Street-Based Engagement is a strategy that LA City and LA County has developed, refined and implemented over the last 20 years. Fundamentally, street-based engagement is not merely about making contact with people living on the street, but “engaging” with them to create a relationship and forge a level of trust to encourage unsheltered individuals to reveal their needs and provide the space for clinical diagnoses and treatment, if appropriate.
Successful street-based engagement relies on regular engagement where a team or teams will interact often with a particular encampment, get to know the people living there, assess their housing and psychosocial needs and create an individualized housing and services plan for each person at an encampment. Successful street-based engagement, then, is predicated on the timely access to the appropriate housing and specialized services needed by each client to fulfill their individualized housing plan.

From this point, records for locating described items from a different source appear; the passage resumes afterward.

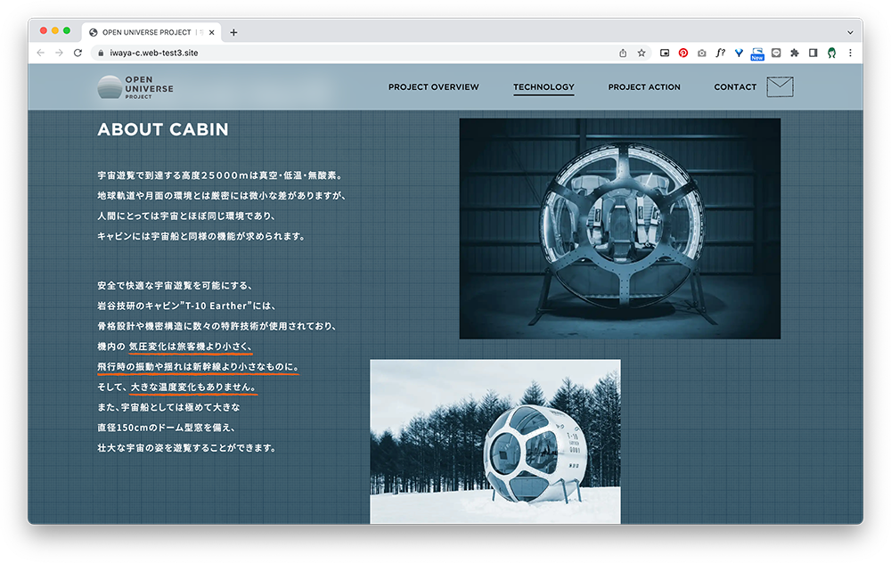The image size is (891, 563).
Task: Open the site security lock info
Action: tap(101, 53)
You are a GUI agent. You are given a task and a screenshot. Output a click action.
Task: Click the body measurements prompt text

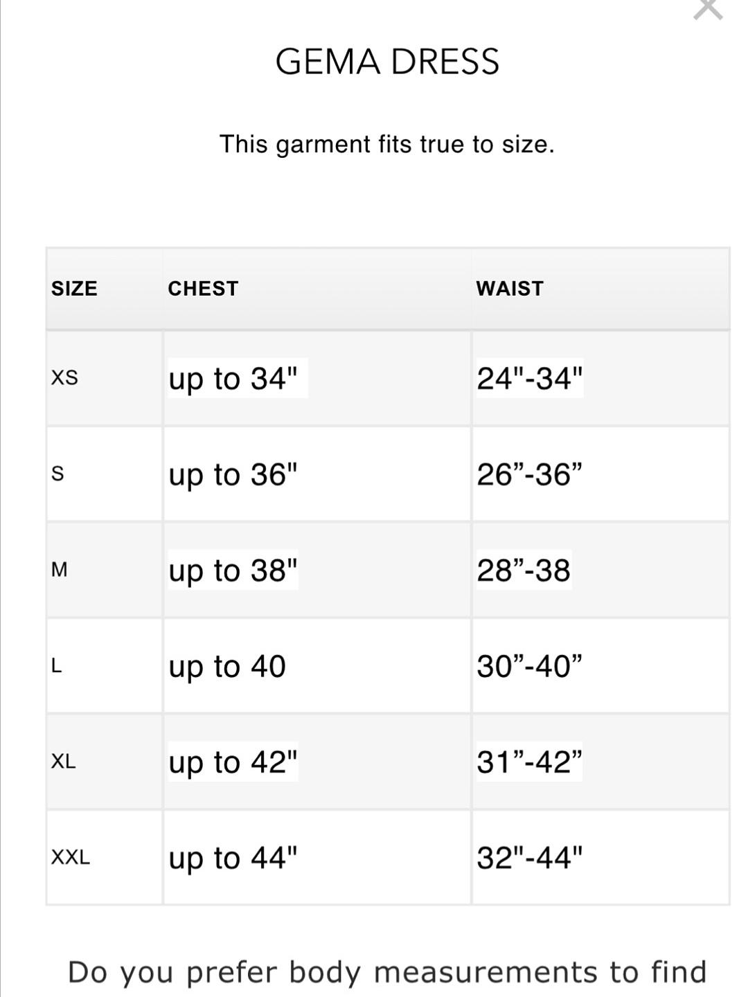[x=387, y=972]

This is why successful street-based engagement should have: (1) dedicated street outreach personnel that can provide regular, if not daily outreach, encampment by encampment; (2) swift access to specialized beds and services (substance use beds, mental health beds, recuperative care beds, tertiary-level mental health services); and critically, (3) sufficient housing resources (short- and long-term rental assistance, and a ready supply of landlords with vacant housing units to place clients).
Successful street-based engagement should also offer sanitation services at the behest of the street-based teams – so that sanitation is offered as a service to create hygienic outdoor spaces both for those living outside and the rest of the public. To implement this effectively, the sanitation teams should be deployed at the request of the street-based engagement teams, both while they engage unsheltered individuals, and at the point of rehousing.

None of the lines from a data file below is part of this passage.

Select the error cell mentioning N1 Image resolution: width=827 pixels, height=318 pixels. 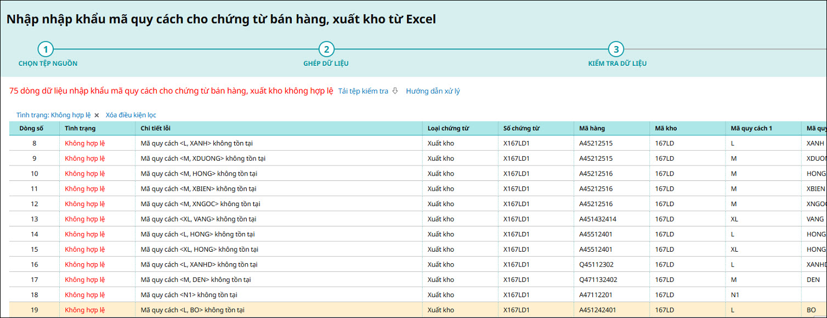[x=189, y=294]
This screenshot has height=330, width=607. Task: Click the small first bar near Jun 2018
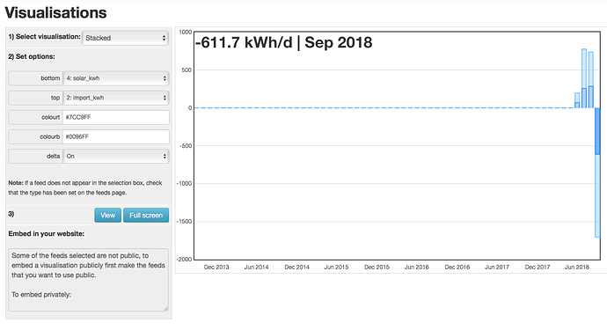(x=577, y=100)
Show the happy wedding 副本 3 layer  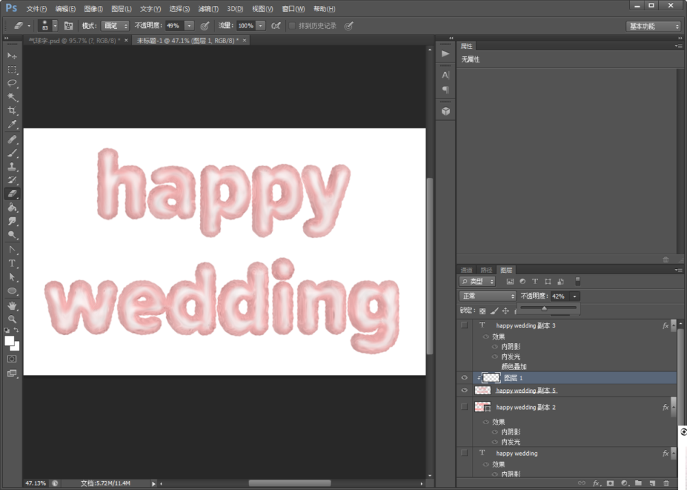(464, 325)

In the next 30 days, the City will develop and implement a standardized Street Engagement Policy that would be enacted before any restrictions take place and would be deployed first at all locations where restrictions are contemplated. Much of the foundational work to create a standardized Street Engagement Policy is already underway through multiple Council motions, which are pending reports. In addition, there are two documents from partner organizations that will provide additional underpinning to an eventual Citywide Street Engagement Policy: The Los Angeles Homeless Services Authority document released this morning: “Best Practices for Addressing Street Encampments” – which is a companion piece to United Way’s recently-released “The Street Strategy for LA County.”